Having taken the FLC, Zandarski said she gained greater understanding, and an ability to help her students discover the depth of sustainability beyond environmental issues.

Not that the environment isn’t a part of the conversation. It’s just that a topic like recycling becomes much more substantive than what she always thought of as “reduce, re-use, recycle.”

“It was so exciting for me to think about sustainability in terms of that umbrella and the three pillars (environment, economics and social justice),” Zandarski said. “This is a critical thinking class. Students are supposed to move beyond the surfacelevel argument, and this allowed me to help them do that.”

Faculty ingenuity is limitless when it comes to incorporating sustainability in different subjects.

“What I found most intriguing and really touched me is I was able to think in a more cross discipline way,” said nine-year sociology lecturer Barbara Olave, who was part of the spring 2020 FLC that began in person and finished online. “I teach sociology, so this is right in line with what I do, but that may not be true for an English or accounting class. We were able to see the very creative ways that people in these other disciplines are able to do this. I found that fascinating.”

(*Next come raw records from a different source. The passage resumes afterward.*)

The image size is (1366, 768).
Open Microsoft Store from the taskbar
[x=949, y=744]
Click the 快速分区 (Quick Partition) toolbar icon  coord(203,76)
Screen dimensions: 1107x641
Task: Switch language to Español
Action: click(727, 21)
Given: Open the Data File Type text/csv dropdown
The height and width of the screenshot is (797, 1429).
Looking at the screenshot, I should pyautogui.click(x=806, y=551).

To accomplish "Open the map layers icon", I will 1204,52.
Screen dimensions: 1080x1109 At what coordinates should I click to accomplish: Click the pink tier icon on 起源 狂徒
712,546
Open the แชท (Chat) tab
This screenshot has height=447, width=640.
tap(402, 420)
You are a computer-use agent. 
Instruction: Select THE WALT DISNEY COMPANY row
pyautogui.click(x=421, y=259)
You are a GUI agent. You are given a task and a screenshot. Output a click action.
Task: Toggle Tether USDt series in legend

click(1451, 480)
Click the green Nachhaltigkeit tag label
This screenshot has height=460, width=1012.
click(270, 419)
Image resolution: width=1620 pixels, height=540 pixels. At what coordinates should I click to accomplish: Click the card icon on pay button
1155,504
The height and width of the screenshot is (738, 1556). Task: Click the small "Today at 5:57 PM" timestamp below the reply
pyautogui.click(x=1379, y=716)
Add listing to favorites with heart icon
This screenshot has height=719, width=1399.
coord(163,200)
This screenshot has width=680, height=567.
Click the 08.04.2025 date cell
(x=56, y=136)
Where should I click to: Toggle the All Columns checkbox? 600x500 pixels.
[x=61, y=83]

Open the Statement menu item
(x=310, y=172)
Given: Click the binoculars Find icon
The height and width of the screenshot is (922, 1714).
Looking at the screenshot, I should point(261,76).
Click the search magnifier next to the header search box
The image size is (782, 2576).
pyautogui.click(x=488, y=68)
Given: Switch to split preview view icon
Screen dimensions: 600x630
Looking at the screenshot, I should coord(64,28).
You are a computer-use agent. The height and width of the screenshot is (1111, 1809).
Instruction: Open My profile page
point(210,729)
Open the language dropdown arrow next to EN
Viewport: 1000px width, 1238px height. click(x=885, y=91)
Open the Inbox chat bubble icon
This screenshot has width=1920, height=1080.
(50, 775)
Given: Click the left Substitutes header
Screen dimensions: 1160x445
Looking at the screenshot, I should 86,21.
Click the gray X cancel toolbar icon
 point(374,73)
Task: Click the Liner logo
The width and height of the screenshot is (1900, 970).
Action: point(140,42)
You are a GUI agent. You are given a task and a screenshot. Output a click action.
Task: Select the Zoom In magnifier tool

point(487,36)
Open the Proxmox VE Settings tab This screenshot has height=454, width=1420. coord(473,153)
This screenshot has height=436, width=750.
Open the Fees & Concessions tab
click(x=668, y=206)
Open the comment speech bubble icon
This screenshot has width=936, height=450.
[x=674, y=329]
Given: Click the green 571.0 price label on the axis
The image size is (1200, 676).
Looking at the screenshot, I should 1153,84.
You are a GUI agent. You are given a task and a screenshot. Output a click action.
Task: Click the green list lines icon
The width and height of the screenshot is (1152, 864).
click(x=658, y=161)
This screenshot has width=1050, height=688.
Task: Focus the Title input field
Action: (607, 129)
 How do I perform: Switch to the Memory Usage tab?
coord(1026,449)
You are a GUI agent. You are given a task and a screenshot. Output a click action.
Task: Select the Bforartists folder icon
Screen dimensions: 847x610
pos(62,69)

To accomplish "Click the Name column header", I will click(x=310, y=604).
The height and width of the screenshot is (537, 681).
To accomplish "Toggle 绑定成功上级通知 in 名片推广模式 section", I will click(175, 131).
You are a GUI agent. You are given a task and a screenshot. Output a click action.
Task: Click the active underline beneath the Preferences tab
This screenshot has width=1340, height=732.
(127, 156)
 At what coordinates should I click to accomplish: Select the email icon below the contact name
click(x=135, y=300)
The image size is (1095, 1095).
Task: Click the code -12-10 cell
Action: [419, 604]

For her part, Olave, a Stan State graduate who returned to college in her 40s, found incorporating sustainability lessons into her introduction to sociology class a natural fit.

“As one of the main problems facing us, I really feel the issues of sustainability, and climate change and climate justice really should be front and center in our work,” Olave said.

Her FLC read “Braiding Sweetgrass,” by botanist and Native American Robin Wall Kimmerer, who shares how she successfully intertwines her scientific knowledge with the traditional ways of her people.

“The moment I started reading that book I felt it would be a really great way to contrast the world we’ve produced with something completely unfamiliar in terms of values and ideology,” Olave said. “There were so many points across the curriculum for my class where I could do that. I sprinkled in maybe five chapters from the book.”

Introductory sociology, Olave said, always includes one chapter dedicated to environmental issues.

By using “Braiding Sweetgrass” Olave was able to expand on that model.

The reaction from students is what makes Olave enjoy teaching the introductory course.

“Students love, often for the first time, having a different way of thinking,” Olave said. “I love being that hook. I love students opening their eyes and thinking, ‘Wow, I’ve never even thought of that, but it makes sense as it relates to my life.’”

Incorporating the lessons into the intro class was only the beginning.

“I feel I got a really good start. Now I’m looking for more seamless integration in my class,” Olave said. “My end goal is to be able to do it with all my classes. It seems like a very natural thing to do."

Our Council for Sustainable Futures agreed that the single most impactful initiative we could employ was to infuse sustainability into our curriculum.